## DATA PROVIDED:
+===+

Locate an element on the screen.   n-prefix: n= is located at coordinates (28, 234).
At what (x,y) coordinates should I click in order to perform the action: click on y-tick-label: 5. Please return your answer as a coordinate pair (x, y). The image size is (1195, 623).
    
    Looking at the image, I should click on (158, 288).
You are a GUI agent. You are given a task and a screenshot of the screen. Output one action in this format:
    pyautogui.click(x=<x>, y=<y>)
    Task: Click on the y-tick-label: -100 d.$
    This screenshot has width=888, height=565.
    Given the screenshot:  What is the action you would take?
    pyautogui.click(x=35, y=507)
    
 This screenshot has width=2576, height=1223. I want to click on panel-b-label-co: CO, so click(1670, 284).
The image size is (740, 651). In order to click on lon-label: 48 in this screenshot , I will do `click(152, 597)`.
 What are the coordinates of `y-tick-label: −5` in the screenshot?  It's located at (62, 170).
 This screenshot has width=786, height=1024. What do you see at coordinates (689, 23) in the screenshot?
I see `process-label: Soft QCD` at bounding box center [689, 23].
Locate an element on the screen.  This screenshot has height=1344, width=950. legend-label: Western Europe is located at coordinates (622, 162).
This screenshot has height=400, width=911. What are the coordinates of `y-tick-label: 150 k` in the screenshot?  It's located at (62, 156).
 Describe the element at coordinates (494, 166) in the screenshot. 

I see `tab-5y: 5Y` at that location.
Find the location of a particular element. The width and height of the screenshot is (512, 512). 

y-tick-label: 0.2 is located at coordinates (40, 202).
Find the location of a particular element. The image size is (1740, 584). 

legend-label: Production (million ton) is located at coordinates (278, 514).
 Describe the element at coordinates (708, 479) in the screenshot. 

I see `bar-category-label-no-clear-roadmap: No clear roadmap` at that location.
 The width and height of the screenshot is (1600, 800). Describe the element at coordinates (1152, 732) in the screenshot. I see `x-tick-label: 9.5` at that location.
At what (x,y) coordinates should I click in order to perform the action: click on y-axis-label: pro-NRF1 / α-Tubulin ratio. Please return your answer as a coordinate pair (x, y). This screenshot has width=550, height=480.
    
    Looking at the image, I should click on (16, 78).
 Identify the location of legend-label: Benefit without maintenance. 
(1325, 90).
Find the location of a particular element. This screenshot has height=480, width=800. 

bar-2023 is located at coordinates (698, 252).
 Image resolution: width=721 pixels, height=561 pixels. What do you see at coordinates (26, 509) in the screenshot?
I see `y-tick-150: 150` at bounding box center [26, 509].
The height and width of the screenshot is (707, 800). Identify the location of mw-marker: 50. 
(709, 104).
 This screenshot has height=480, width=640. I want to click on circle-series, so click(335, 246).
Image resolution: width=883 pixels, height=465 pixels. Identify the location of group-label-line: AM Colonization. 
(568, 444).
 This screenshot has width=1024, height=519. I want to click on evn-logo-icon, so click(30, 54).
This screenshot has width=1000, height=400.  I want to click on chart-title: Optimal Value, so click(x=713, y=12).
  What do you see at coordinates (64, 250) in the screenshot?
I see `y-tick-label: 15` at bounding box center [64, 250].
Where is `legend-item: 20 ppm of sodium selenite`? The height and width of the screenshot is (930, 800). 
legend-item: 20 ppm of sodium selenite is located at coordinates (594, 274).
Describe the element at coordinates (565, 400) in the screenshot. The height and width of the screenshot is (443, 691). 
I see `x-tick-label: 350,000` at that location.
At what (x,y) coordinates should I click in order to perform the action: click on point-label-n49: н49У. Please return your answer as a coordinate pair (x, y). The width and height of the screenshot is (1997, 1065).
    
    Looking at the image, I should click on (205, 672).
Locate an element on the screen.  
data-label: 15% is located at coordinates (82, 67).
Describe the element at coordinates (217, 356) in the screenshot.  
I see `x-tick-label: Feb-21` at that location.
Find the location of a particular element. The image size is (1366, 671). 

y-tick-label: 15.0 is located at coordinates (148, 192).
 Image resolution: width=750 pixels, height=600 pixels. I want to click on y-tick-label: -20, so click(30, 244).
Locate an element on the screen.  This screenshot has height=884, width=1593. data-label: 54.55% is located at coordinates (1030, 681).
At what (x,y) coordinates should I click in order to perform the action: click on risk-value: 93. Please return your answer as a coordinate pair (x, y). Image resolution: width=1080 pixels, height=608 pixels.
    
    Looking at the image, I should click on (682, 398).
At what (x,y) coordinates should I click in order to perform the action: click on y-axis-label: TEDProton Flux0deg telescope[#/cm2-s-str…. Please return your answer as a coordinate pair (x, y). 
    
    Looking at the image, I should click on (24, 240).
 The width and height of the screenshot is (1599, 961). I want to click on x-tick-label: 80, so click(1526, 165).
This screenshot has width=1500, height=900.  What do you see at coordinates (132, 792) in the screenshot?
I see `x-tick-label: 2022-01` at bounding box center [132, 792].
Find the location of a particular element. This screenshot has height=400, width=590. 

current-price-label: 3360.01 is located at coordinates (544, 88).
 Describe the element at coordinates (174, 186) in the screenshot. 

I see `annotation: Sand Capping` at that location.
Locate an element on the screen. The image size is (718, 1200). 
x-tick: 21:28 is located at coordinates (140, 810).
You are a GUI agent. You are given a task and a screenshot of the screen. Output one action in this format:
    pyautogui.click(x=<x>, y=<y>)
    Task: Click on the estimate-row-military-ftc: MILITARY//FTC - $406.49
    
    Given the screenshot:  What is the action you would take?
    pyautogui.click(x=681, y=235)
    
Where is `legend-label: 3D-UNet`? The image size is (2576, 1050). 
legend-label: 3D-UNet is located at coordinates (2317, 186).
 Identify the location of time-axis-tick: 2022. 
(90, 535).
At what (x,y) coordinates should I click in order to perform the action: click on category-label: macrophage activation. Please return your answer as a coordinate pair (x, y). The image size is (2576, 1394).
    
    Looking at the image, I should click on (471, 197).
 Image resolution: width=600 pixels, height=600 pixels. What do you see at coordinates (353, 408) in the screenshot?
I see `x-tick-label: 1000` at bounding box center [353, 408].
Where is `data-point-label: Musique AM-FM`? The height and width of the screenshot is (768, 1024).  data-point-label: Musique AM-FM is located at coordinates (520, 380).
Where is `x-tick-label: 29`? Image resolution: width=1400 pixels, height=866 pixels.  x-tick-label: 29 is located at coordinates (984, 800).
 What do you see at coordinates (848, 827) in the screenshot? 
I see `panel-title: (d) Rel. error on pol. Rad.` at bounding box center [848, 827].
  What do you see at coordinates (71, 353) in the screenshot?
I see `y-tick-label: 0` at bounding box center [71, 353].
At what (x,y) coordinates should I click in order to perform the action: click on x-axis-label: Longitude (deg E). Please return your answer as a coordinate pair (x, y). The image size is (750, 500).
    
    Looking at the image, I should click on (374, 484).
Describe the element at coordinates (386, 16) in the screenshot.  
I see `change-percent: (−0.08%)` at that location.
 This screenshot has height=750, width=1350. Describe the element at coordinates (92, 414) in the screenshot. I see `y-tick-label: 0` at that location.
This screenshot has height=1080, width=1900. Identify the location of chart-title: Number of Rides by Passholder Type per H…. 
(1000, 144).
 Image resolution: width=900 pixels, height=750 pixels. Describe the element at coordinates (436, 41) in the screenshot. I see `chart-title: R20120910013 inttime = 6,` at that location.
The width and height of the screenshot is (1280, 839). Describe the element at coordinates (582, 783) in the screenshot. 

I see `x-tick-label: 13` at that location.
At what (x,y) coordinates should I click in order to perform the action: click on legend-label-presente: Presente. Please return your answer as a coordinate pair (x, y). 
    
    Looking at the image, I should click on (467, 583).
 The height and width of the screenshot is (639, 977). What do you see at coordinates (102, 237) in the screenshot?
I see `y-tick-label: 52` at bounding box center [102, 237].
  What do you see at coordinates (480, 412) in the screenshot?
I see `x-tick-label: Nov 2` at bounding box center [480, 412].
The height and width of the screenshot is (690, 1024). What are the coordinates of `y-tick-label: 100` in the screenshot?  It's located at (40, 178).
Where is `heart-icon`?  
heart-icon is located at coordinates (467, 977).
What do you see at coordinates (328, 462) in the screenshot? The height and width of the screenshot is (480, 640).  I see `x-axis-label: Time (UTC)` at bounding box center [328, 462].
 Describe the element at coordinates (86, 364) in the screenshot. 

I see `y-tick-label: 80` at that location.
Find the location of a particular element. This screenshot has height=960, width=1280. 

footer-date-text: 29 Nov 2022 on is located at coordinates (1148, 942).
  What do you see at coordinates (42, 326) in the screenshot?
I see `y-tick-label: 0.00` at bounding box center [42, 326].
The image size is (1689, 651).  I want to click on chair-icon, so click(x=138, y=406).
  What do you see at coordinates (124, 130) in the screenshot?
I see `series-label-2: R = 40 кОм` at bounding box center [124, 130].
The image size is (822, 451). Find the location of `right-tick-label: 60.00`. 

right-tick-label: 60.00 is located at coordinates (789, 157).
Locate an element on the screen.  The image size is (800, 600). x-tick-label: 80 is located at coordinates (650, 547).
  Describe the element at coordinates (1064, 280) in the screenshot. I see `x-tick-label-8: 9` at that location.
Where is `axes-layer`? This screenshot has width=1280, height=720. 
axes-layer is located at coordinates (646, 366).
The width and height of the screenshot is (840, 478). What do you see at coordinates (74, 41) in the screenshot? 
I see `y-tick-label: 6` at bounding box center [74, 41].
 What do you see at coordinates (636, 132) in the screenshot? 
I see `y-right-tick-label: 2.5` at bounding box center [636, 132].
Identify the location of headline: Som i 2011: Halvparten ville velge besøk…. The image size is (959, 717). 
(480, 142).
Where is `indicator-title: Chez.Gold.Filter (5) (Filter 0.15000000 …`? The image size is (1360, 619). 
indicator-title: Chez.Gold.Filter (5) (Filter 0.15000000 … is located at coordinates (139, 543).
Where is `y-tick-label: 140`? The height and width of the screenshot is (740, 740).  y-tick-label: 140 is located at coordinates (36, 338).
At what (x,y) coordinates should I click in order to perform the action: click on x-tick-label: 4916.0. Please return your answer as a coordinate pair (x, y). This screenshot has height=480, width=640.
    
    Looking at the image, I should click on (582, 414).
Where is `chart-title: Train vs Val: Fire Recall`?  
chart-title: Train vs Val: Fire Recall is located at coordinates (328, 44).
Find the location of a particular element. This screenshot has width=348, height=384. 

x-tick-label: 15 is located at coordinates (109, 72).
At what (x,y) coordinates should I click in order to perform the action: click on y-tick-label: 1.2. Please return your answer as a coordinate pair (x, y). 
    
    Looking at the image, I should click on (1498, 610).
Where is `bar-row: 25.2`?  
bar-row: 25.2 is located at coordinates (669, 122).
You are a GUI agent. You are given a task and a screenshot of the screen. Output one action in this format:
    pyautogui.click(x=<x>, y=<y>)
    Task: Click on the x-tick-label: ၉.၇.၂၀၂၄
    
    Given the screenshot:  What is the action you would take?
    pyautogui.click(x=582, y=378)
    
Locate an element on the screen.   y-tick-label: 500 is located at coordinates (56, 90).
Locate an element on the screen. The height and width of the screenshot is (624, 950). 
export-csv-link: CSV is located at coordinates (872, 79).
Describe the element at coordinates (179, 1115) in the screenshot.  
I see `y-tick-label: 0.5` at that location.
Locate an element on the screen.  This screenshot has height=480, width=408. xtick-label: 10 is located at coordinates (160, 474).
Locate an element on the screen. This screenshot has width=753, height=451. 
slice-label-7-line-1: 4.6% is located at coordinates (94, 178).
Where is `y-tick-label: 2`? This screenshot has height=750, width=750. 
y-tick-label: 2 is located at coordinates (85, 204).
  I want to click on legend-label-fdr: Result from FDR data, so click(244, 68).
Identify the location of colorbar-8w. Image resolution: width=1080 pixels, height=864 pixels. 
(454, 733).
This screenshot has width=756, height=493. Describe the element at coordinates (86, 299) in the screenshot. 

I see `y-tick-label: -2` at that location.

+===+

Copy everything in the entries from the line containing "The image size is (1689, 651)." down to the line containing "right-tick-label: 60.00 is", including both of those lines, without changing a character.

The image size is (1689, 651).  I want to click on chair-icon, so click(x=138, y=406).
  What do you see at coordinates (124, 130) in the screenshot?
I see `series-label-2: R = 40 кОм` at bounding box center [124, 130].
The image size is (822, 451). Find the location of `right-tick-label: 60.00`. 

right-tick-label: 60.00 is located at coordinates (789, 157).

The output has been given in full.